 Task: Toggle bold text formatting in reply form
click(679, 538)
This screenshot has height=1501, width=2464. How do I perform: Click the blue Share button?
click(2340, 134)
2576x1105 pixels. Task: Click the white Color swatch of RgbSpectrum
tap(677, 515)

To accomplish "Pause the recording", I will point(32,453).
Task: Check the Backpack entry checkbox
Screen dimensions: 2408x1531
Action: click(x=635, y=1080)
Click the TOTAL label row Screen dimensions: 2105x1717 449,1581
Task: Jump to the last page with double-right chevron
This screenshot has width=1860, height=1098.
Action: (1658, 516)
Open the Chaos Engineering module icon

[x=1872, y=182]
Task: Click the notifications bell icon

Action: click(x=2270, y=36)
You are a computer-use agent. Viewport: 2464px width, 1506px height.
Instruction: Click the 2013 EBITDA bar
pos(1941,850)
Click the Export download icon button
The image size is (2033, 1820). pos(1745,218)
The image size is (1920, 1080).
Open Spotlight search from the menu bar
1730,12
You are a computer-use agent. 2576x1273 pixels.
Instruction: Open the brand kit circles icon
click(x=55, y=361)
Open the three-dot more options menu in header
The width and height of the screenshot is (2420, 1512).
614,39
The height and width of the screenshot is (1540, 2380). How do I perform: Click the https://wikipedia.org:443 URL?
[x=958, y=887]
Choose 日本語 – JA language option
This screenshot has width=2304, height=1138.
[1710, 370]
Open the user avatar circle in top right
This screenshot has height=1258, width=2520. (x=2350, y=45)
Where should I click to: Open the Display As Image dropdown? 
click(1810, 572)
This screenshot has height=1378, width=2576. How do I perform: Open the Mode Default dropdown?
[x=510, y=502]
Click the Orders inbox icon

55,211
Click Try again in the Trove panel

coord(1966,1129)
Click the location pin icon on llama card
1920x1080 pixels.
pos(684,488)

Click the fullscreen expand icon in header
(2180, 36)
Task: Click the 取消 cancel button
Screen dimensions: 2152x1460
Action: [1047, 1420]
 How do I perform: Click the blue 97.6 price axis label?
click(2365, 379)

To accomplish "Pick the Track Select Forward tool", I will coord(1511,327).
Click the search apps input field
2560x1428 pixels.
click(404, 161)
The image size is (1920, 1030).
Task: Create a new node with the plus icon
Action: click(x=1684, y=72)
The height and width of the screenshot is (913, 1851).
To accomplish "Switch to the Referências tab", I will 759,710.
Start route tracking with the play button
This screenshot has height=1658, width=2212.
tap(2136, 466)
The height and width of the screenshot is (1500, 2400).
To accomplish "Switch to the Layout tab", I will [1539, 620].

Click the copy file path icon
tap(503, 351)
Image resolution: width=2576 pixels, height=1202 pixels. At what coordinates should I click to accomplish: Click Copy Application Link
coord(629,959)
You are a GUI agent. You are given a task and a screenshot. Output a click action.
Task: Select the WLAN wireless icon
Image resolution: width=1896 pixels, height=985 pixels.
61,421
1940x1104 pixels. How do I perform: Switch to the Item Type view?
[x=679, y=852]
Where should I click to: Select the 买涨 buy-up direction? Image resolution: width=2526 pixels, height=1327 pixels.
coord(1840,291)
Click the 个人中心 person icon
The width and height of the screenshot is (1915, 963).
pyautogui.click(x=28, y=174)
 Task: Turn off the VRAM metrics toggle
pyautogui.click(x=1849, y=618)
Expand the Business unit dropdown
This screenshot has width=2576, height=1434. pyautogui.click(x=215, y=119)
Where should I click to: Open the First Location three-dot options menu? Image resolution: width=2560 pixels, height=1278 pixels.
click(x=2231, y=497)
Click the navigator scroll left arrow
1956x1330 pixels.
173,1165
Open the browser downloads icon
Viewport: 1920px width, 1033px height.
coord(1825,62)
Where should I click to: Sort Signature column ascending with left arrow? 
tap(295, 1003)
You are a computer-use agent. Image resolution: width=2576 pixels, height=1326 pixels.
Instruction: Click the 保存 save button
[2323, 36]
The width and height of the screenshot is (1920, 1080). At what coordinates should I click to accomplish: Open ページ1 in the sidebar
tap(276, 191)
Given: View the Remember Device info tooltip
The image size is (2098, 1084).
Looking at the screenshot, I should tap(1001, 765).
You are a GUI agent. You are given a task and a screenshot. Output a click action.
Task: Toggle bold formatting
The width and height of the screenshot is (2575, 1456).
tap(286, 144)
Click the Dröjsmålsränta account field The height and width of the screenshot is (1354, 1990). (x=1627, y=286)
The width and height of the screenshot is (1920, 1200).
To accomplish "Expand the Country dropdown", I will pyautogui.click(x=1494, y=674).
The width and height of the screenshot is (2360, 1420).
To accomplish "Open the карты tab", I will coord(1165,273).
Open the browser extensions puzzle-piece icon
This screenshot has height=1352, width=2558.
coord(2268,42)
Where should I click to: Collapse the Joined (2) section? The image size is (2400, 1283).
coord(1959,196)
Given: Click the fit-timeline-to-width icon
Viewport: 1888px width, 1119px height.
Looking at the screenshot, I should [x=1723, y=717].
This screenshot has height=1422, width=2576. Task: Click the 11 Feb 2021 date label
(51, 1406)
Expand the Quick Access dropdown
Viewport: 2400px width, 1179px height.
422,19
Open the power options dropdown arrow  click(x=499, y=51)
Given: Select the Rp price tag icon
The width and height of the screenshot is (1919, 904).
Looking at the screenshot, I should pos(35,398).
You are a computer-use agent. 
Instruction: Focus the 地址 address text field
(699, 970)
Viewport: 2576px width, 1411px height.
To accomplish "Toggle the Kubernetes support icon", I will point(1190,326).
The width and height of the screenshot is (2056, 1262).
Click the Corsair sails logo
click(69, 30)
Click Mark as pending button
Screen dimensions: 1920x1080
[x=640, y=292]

Problem details:
Start at the top line of the records and retype them all exactly.

Output below:
 Task: Toggle bold text formatting in reply form
click(679, 538)
This screenshot has height=1501, width=2464. How do I perform: Click the blue Share button?
click(2340, 134)
2576x1105 pixels. Task: Click the white Color swatch of RgbSpectrum
tap(677, 515)

To accomplish "Pause the recording", I will point(32,453).
Task: Check the Backpack entry checkbox
Screen dimensions: 2408x1531
Action: click(x=635, y=1080)
Click the TOTAL label row Screen dimensions: 2105x1717 449,1581
Task: Jump to the last page with double-right chevron
This screenshot has width=1860, height=1098.
Action: (1658, 516)
Open the Chaos Engineering module icon

[x=1872, y=182]
Task: Click the notifications bell icon

Action: click(x=2270, y=36)
You are a computer-use agent. Viewport: 2464px width, 1506px height.
Instruction: Click the 2013 EBITDA bar
pos(1941,850)
Click the Export download icon button
The image size is (2033, 1820). pos(1745,218)
The image size is (1920, 1080).
Open Spotlight search from the menu bar
1730,12
You are a computer-use agent. 2576x1273 pixels.
Instruction: Open the brand kit circles icon
click(x=55, y=361)
Open the three-dot more options menu in header
The width and height of the screenshot is (2420, 1512).
614,39
The height and width of the screenshot is (1540, 2380). How do I perform: Click the https://wikipedia.org:443 URL?
[x=958, y=887]
Choose 日本語 – JA language option
This screenshot has width=2304, height=1138.
[1710, 370]
Open the user avatar circle in top right
This screenshot has height=1258, width=2520. (x=2350, y=45)
Where should I click to: Open the Display As Image dropdown? 
click(1810, 572)
This screenshot has height=1378, width=2576. How do I perform: Open the Mode Default dropdown?
[x=510, y=502]
Click the Orders inbox icon

55,211
Click Try again in the Trove panel

coord(1966,1129)
Click the location pin icon on llama card
1920x1080 pixels.
pos(684,488)

Click the fullscreen expand icon in header
(2180, 36)
Task: Click the 取消 cancel button
Screen dimensions: 2152x1460
Action: [1047, 1420]
 How do I perform: Click the blue 97.6 price axis label?
click(2365, 379)

To accomplish "Pick the Track Select Forward tool", I will coord(1511,327).
Click the search apps input field
2560x1428 pixels.
click(404, 161)
The image size is (1920, 1030).
Task: Create a new node with the plus icon
Action: click(x=1684, y=72)
The height and width of the screenshot is (913, 1851).
To accomplish "Switch to the Referências tab", I will 759,710.
Start route tracking with the play button
This screenshot has height=1658, width=2212.
tap(2136, 466)
The height and width of the screenshot is (1500, 2400).
To accomplish "Switch to the Layout tab", I will [1539, 620].

Click the copy file path icon
tap(503, 351)
Image resolution: width=2576 pixels, height=1202 pixels. At what coordinates should I click to accomplish: Click Copy Application Link
coord(629,959)
You are a GUI agent. You are given a task and a screenshot. Output a click action.
Task: Select the WLAN wireless icon
Image resolution: width=1896 pixels, height=985 pixels.
61,421
1940x1104 pixels. How do I perform: Switch to the Item Type view?
[x=679, y=852]
Where should I click to: Select the 买涨 buy-up direction? Image resolution: width=2526 pixels, height=1327 pixels.
coord(1840,291)
Click the 个人中心 person icon
The width and height of the screenshot is (1915, 963).
pyautogui.click(x=28, y=174)
 Task: Turn off the VRAM metrics toggle
pyautogui.click(x=1849, y=618)
Expand the Business unit dropdown
This screenshot has width=2576, height=1434. pyautogui.click(x=215, y=119)
Where should I click to: Open the First Location three-dot options menu? Image resolution: width=2560 pixels, height=1278 pixels.
click(x=2231, y=497)
Click the navigator scroll left arrow
1956x1330 pixels.
173,1165
Open the browser downloads icon
Viewport: 1920px width, 1033px height.
coord(1825,62)
Where should I click to: Sort Signature column ascending with left arrow? 
tap(295, 1003)
You are a computer-use agent. Image resolution: width=2576 pixels, height=1326 pixels.
Instruction: Click the 保存 save button
[2323, 36]
The width and height of the screenshot is (1920, 1080). At what coordinates should I click to accomplish: Open ページ1 in the sidebar
tap(276, 191)
Given: View the Remember Device info tooltip
The image size is (2098, 1084).
Looking at the screenshot, I should tap(1001, 765).
You are a GUI agent. You are given a task and a screenshot. Output a click action.
Task: Toggle bold formatting
The width and height of the screenshot is (2575, 1456).
tap(286, 144)
Click the Dröjsmålsränta account field The height and width of the screenshot is (1354, 1990). (x=1627, y=286)
The width and height of the screenshot is (1920, 1200).
To accomplish "Expand the Country dropdown", I will pyautogui.click(x=1494, y=674).
The width and height of the screenshot is (2360, 1420).
To accomplish "Open the карты tab", I will coord(1165,273).
Open the browser extensions puzzle-piece icon
This screenshot has height=1352, width=2558.
coord(2268,42)
Where should I click to: Collapse the Joined (2) section? The image size is (2400, 1283).
coord(1959,196)
Given: Click the fit-timeline-to-width icon
Viewport: 1888px width, 1119px height.
Looking at the screenshot, I should [x=1723, y=717].
This screenshot has height=1422, width=2576. Task: Click the 11 Feb 2021 date label
(51, 1406)
Expand the Quick Access dropdown
Viewport: 2400px width, 1179px height.
422,19
Open the power options dropdown arrow  click(x=499, y=51)
Given: Select the Rp price tag icon
The width and height of the screenshot is (1919, 904).
Looking at the screenshot, I should pos(35,398).
You are a computer-use agent. 
Instruction: Focus the 地址 address text field
(699, 970)
Viewport: 2576px width, 1411px height.
To accomplish "Toggle the Kubernetes support icon", I will point(1190,326).
The width and height of the screenshot is (2056, 1262).
Click the Corsair sails logo
click(69, 30)
Click Mark as pending button
Screen dimensions: 1920x1080
[x=640, y=292]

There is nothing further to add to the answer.